AIM OF THE EXERCISE ▸ Set out exactly, and only, the lines running from the one containing "You are a computer-use agent." to the bottom of the listing below; pictures stay out.

##############################

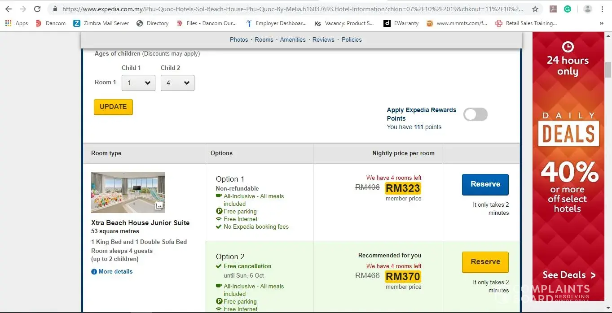Click the URL address bar
This screenshot has width=612, height=313.
292,9
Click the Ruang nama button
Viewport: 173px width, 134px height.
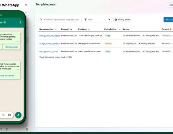coord(122,20)
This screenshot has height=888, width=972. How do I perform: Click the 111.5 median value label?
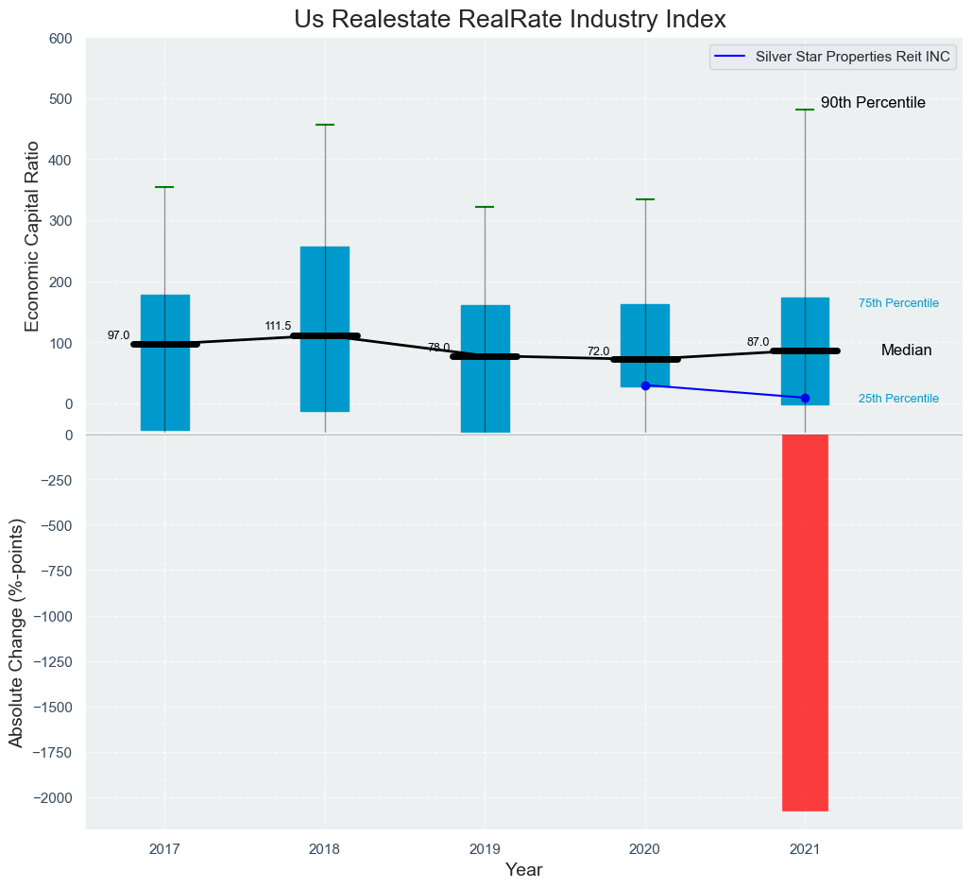click(x=278, y=326)
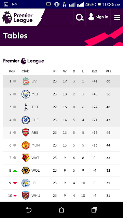Image resolution: width=123 pixels, height=218 pixels.
Task: Click the Sign in link
Action: [x=98, y=17]
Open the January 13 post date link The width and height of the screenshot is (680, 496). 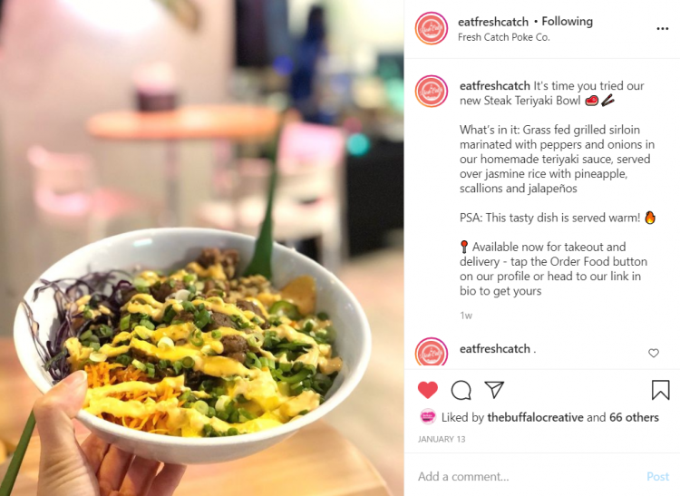(442, 439)
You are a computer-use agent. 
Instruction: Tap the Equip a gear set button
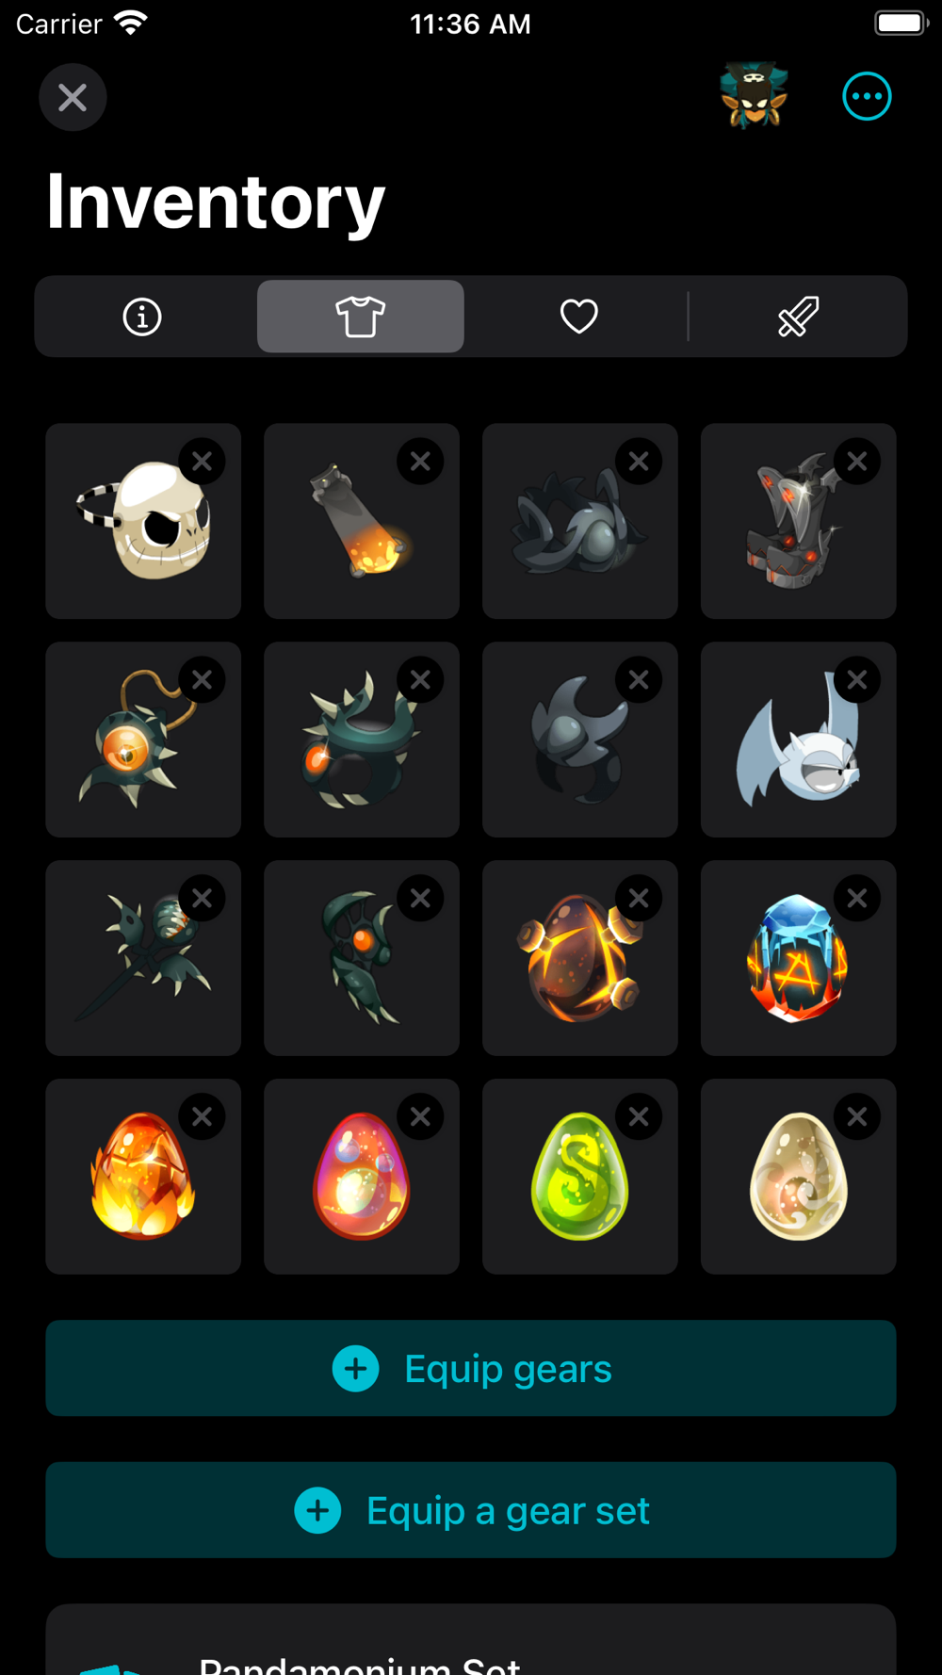point(471,1510)
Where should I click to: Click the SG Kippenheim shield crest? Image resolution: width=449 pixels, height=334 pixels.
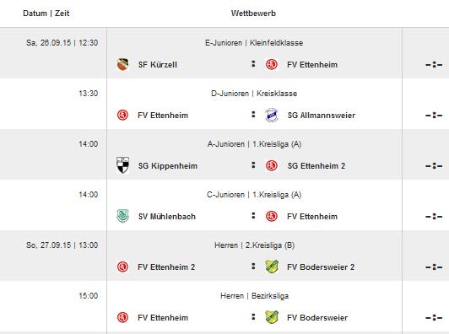point(123,165)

##############################

RESULT BELOW ▸
You are a computer-use agent. 
Instruction: Tap the Equip a gear set button
point(471,1510)
Where should I click to: Click the SG Kippenheim shield crest? Image resolution: width=449 pixels, height=334 pixels.
point(123,165)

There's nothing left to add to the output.